→ EXTRAIT DU TEXTE
________

EXCLUSIF Lors d’un congrès extraordinaire, le SCID-CFDT, représentant du secteur commercial, a voté à 95% sa désaffiliation de la Confédération CFDT. En cause: un désaccord sur le travail du dimanche. Le SCID-CFDT, représentant du secteur commercial, a voté à 95% sa désaffiliation de la confédération syndicale. MIGUEL MEDINA / AFP
A l’annexe Turbigo de la Bourse du travail, ce lundi 18 janvier, l’atmosphère est grave. Une cinquantaine de représentants syndicaux sont assis derrière des bureaux d’écoliers alignés, dans une pièce austère aux allures de salle de classe défraîchie. Beaucoup de ces syndicalistes sont venus d’Ile-de-France comme Elisabeth Petiot, du siège de Monoprix, et quelques-uns de plus loin, tel Maxime Forestier, délégué Ikea à Saint-Etienne. Tous appartiennent au SCID-CFDT, la branche commerce francilienne de la CFDT, qui compte près de 4.000 adhérents. Historiquement cantonné à l’Ile-de-France, le SCID a décidé lors d’un congrès extraordinaire en novembre d’élargir sa couverture à la France entière, et de changer l’intitulé de son nom. SCID ne signifie plus Syndicat Commerce Interdépartemental d’Ile-de-France mais Syndicat Commerce Indépendant et Démocratique.
Quitter la CFDT
Le but avec le deuxième congrès du 18 janvier: devenir pour de bon indépendant en quittant la CFDT, afin de pouvoir mieux lutter contre le travail du dimanche. Depuis deux ans, la CFDT et sa branche commerce s’étripent. Après avoir fermé les locaux du SCID, la CFDT l’a suspendu en mai 2014 pour « non-respect par le syndicat des règles de fonctionnement interne à la CFDT ». Pour Alexandre Torgomian, secrétaire général de SCID-CFDT, la véritable raison, c’est le travail du dimanche et de nuit. Le SCID s’y oppose fermement, à l’inverse de la CFDT, plus complaisante envers le patronat. Résultat: des visions divergentes. En outre, la CFDT ne verrait pas d’un bon œil que, dans le cadre de la lutte contre le travail dominical, le SCID-CFDT ait rejoint l’intersyndicale Clic-P, aux côtés de CGT, UNSA, CFE-CGC et SUD. Le SCID, à l’inverse, dénonce les pratiques anti-démocratiques de la confédération, comme au Printemps Haussmann où les élus SCID CFDT se plaignent d’avoir été dépossédés de leur pouvoir de négociation, se voyant imposer une déléguée syndicale venue du Havre… et donc peu concernée par les problématiques liées au tourisme parisien et ses ZTI.

________

Données de texte et de pointage d'éléments
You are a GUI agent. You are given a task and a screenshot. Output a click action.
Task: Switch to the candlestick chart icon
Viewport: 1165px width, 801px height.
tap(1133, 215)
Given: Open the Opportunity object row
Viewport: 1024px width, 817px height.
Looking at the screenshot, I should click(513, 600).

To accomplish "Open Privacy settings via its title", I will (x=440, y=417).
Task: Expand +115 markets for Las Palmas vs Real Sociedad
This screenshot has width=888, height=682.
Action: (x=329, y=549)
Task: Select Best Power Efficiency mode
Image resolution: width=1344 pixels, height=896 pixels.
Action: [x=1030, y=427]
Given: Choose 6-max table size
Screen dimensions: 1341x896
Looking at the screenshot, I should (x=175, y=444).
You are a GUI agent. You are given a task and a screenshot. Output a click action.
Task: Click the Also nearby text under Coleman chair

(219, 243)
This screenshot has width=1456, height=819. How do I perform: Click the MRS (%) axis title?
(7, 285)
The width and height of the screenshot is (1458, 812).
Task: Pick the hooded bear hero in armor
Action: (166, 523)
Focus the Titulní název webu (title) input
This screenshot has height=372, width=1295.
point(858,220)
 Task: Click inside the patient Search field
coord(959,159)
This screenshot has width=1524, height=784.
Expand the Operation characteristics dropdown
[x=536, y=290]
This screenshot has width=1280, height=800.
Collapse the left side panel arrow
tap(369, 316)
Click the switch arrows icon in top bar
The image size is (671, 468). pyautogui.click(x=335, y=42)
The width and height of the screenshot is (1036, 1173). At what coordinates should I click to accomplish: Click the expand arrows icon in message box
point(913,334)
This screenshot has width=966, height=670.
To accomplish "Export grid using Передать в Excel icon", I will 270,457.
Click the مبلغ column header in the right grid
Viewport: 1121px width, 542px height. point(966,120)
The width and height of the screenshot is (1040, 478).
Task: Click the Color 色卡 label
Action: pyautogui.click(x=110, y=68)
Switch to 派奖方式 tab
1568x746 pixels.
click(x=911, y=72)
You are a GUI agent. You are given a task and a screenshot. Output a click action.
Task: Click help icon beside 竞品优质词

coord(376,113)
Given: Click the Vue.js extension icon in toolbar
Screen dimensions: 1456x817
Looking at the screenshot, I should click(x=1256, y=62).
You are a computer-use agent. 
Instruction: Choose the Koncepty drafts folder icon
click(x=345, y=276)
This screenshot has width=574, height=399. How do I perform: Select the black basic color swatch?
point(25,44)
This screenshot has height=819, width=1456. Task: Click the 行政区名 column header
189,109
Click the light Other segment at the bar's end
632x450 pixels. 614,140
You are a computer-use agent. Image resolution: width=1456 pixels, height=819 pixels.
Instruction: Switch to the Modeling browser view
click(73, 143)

________

→ TÂCHE A
Dans l'article sur la désaffiliation du SCID-CFDT, quels syndicats siègent aux côtés du SCID-CFDT au sein de l'intersyndicale Clic-P ? Citez-les tous.
→ TÂCHE B
Rédigez la suite de l'article sur la désaffiliation du SCID-CFDT à partir de sa dernière phrase.

→ RÉSULTAT A
CGT, UNSA, CFE-CGC et SUD.

→ RÉSULTAT B
95,70% pour la désaffiliation
Le congrès de ce 18 janvier a pour but de soumettre au vote la scission du SCID de la CFDT. Une date choisie au hasard? Non. C’est ce même jour que le TGI de Créteil devait déterminer si la mise sous tutelle du SCID par la CFDT est légale. Finalement, le tribunal s’est jugé incompétent, renvoyant au TGI de Paris. Mais ce n’est que partie remise pour le SCID. Surtout que très récemment, « la CFDT a changé ses statuts », dénonce Alexandre Torgomian. « Désormais, elle peut mettre un syndicat sous tutelle ». Même si la justice donne finalement raison au SCID, celui-ci risque de rester sous l’emprise de la CFDT. Résolu à en finir avec cette situation, Alexandre Torgomian énumère devant l’assemblée les modifications apportées aux statuts, et soumises au vote. Toute mention à la CFDT est supprimée. Quelques minutes plus tard, le résultat est sans appel: les représentants approuvent à 95,70% la désaffiliation du syndicat de la CFDT. Le SCID devient indépendant.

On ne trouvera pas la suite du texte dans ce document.